In economics, early forms of socialism recognised the function of markets; socialists were in those early days more concerned to establish 'share ownership' by workers and consumers, a million miles from state ownership. The cooperative movement is one such example. The emphasis of the cooperative movement is on share ownership by workers and consumers and the distribution of dividend, which is related to profit, or added value. Early socialists considered the distinction between the investment of capital and the investment of labour as being a false dichotomy; the one was on no consequence without the other. What they argued was that those who invested capital should not exploit those who invest their labour. The capitalist – worker relationship in a capitalist society is exploitative with the balance of power in favour of the capitalist.

These early forms of socialism recognised that production was a social activity and the objective of economic activity was social equity and distribution, rather than profit alone or simply the accumulation of wealth. This I think is the fundamental difference between the 'capitalist' and 'socialist' creed; the objective of profit over 'social equity'. Both, however, can be market oriented; both can see markets as a means of determining how much is produced and distributed. Socialism isn’t antagonistic to markets. It is however concerned with distribution of wealth and the exploitation that arises from it.

Free marketeers argue that 'social equity' is an ultimate consequence of profit, as striving for profit and competition in the markets produces efficiency. They argue that it creates jobs and opportunity. Politics in a democracy has always been about the balance between those two views and where and how the pivot of that balance should placed.

There are also some kinds of social needs for which markets with profit as the motive are not efficient at meeting. Much of health and social care is an example. It is difficult to run health provision as though it was a supermarket. In a supermarket it doesn’t matter if there is a shortage of bananas. In health care it matters if there is a shortage of health supplies. Setting priorities through markets in health would privilege certain kinds of health care over others. Again socialists argue about the balance between private and social health care, not whether there is such a balance.
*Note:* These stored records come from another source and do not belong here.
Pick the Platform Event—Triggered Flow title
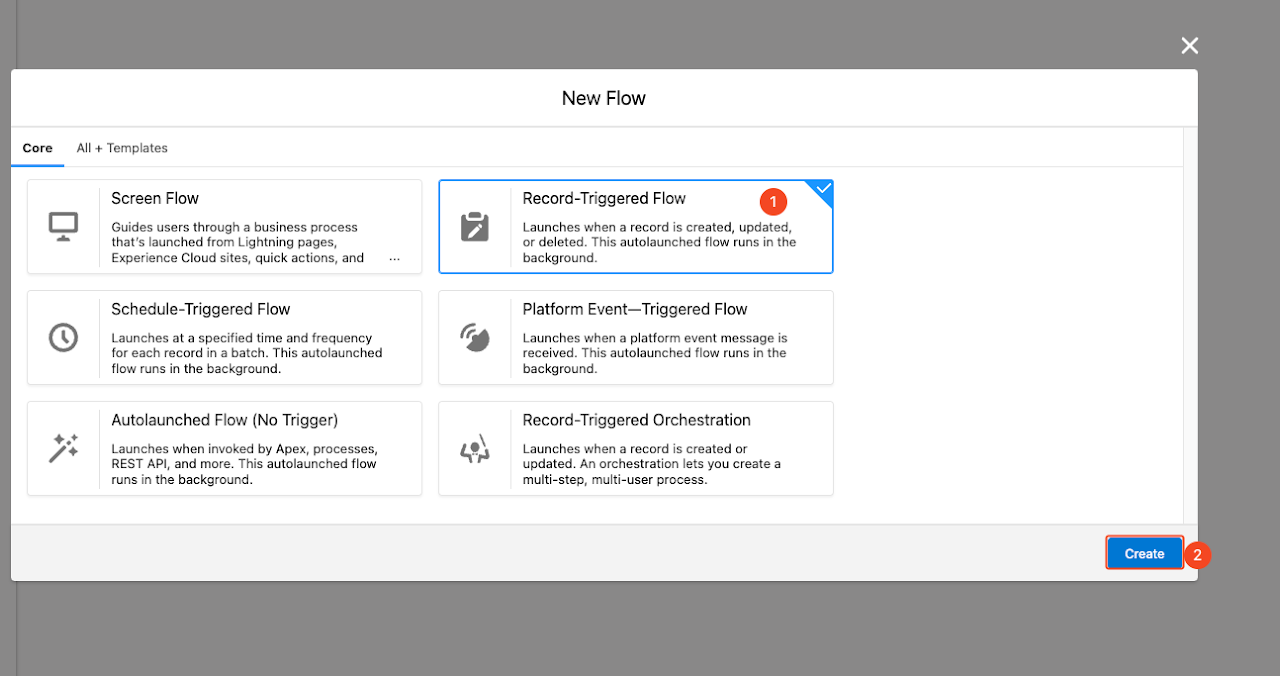This screenshot has width=1280, height=676. tap(634, 310)
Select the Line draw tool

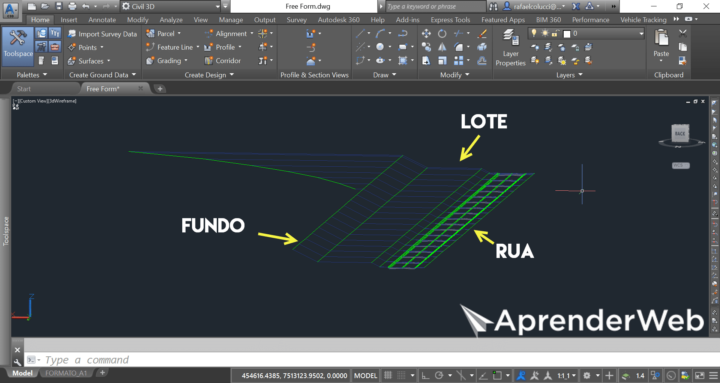(360, 34)
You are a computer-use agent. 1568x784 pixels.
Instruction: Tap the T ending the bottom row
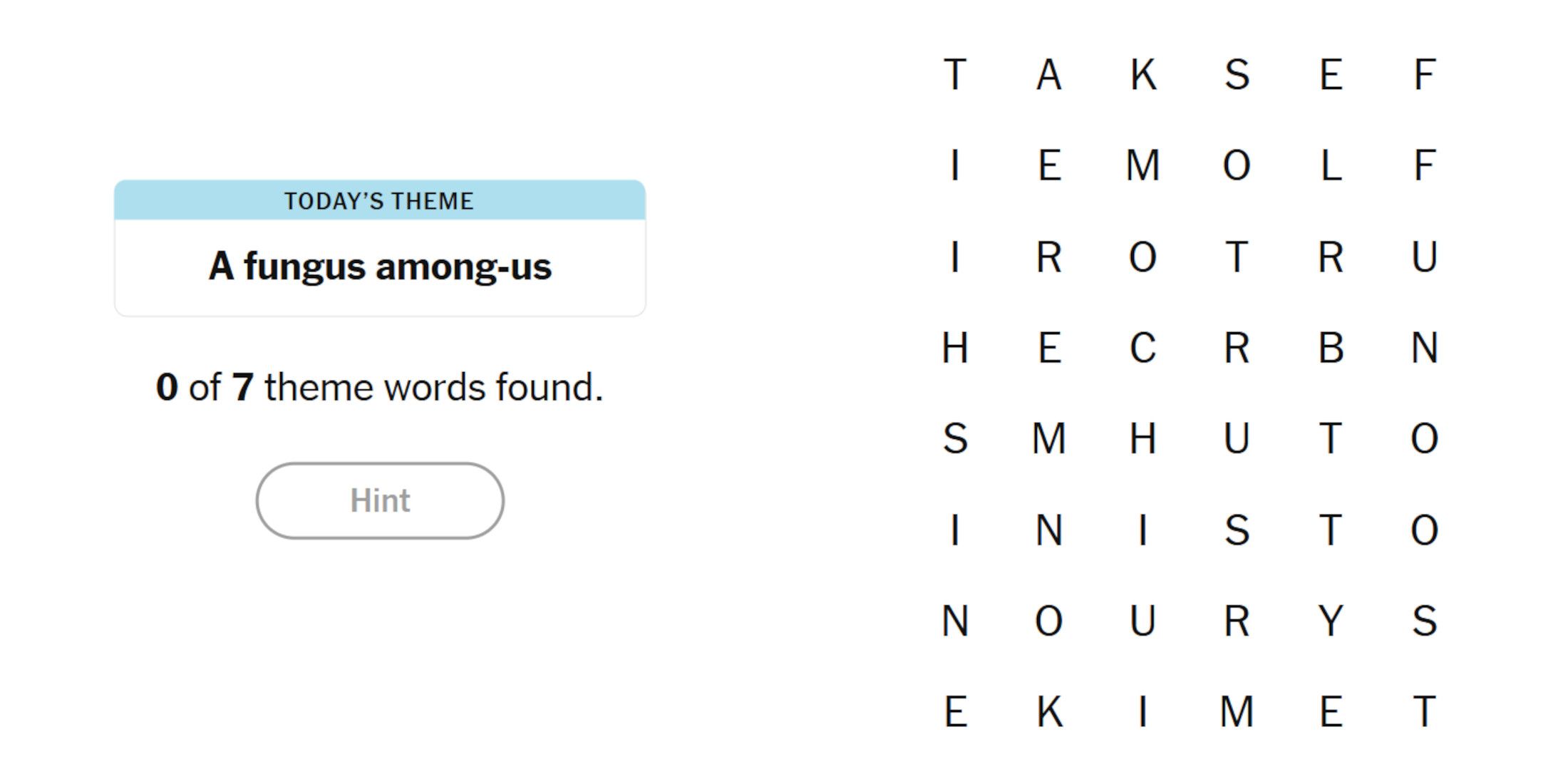pos(1424,712)
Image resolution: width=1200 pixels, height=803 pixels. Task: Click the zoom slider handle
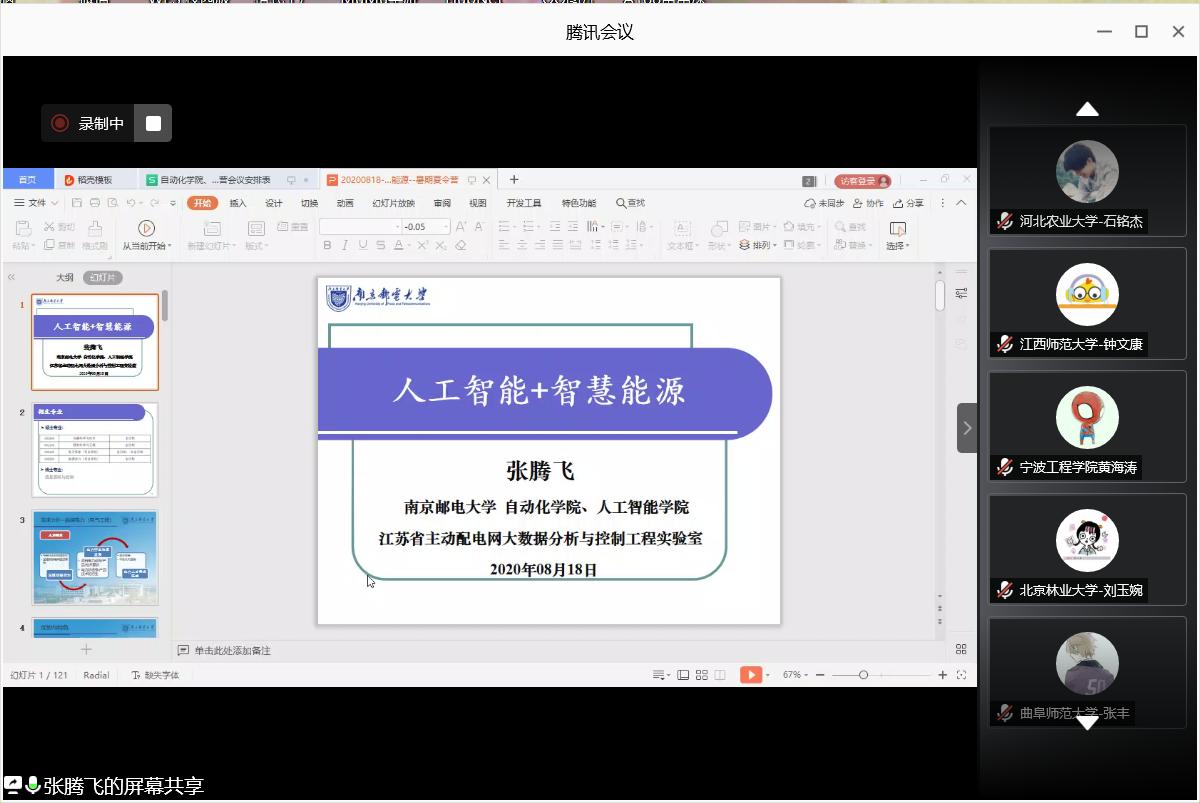pos(863,675)
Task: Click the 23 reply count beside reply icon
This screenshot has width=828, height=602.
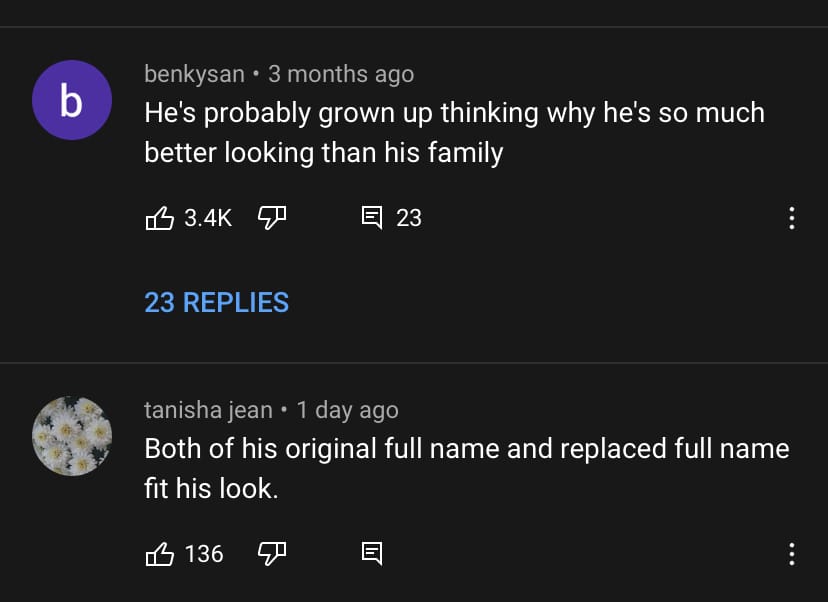Action: pos(409,217)
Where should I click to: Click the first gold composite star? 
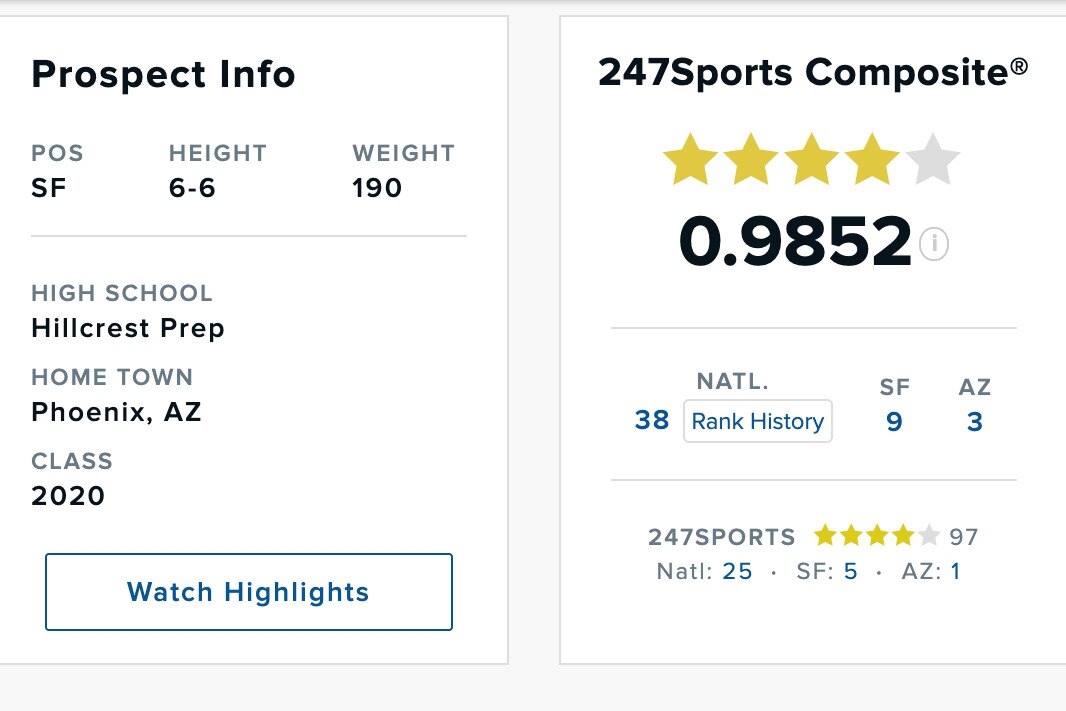click(690, 162)
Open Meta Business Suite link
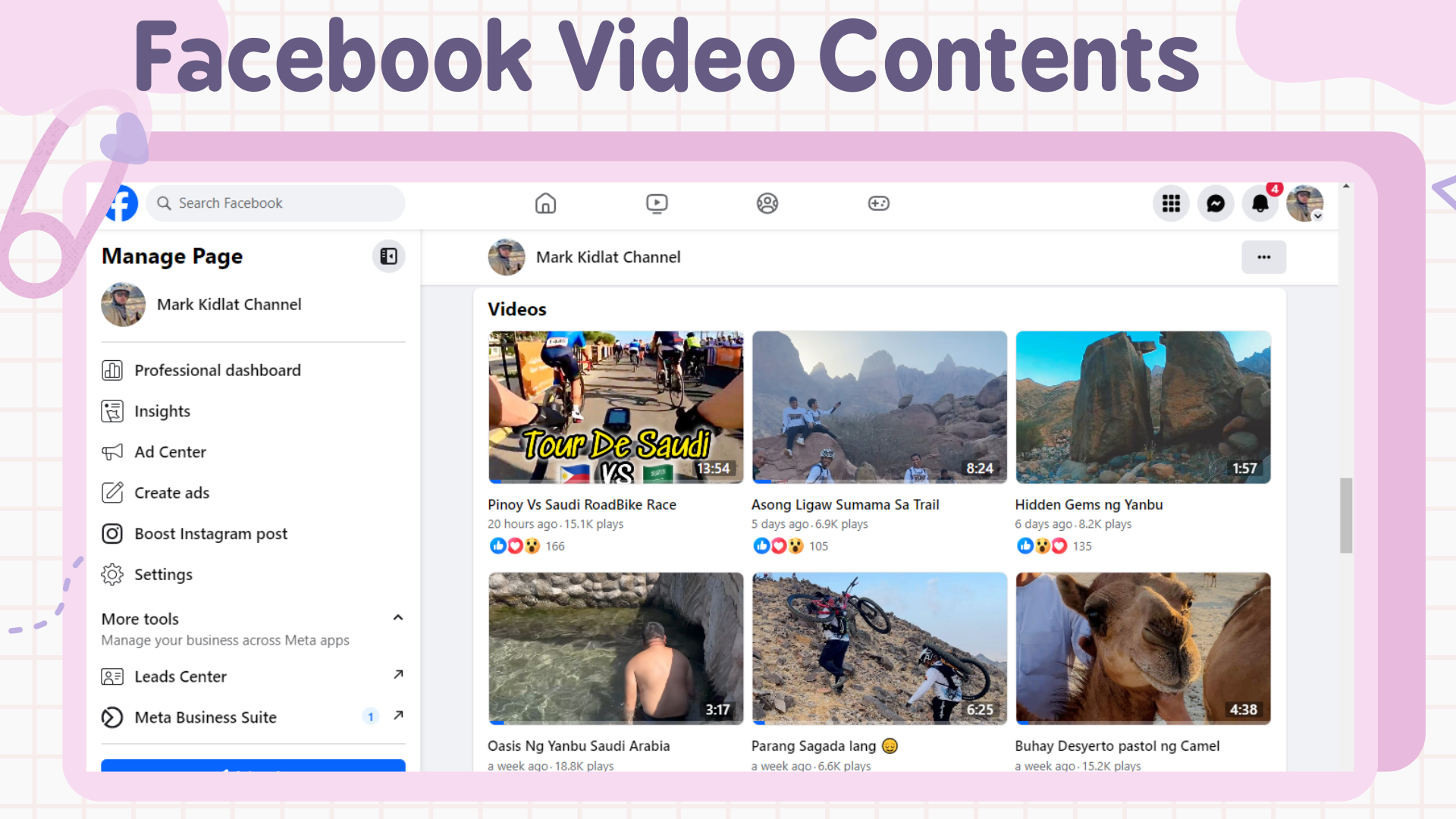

Where the balance lies depends on the circumstances and the nature of markets and ownership. At one time, in the early days of capitalism, capital was owned by a few identifiable individuals and you could identify 'capitalists' and 'workers'; Marx recognised and argued that the interests of the two were incompatible and would inevitably clash - thus for Marxists, the nature of society was class struggle. Most socialists are not Marxists because most do believe a balance of interest can be struck between the interests of capital and Labour. Arguments in modern socialism are exactly about that balance.



Modern capitalism isn't so clear. Much of modern large businesses are owned not by individuals but by insurance funds and pension funds and a variety of different kinds of shareholders. We now talk more of institutional investors. It begs the question of who the 'capitalists' are. Modern capitalism has more of early socialism in it than ‘capitalists’ would care to acknowledge. The fact is, capitalism has changed and continues to change. Global businesses operating in global markets are economically more powerful than some countries. The economic environment is changing. The way businesses are financed is changing; the way they are run is changing. Indeed we all have a stake in the future of capitalism.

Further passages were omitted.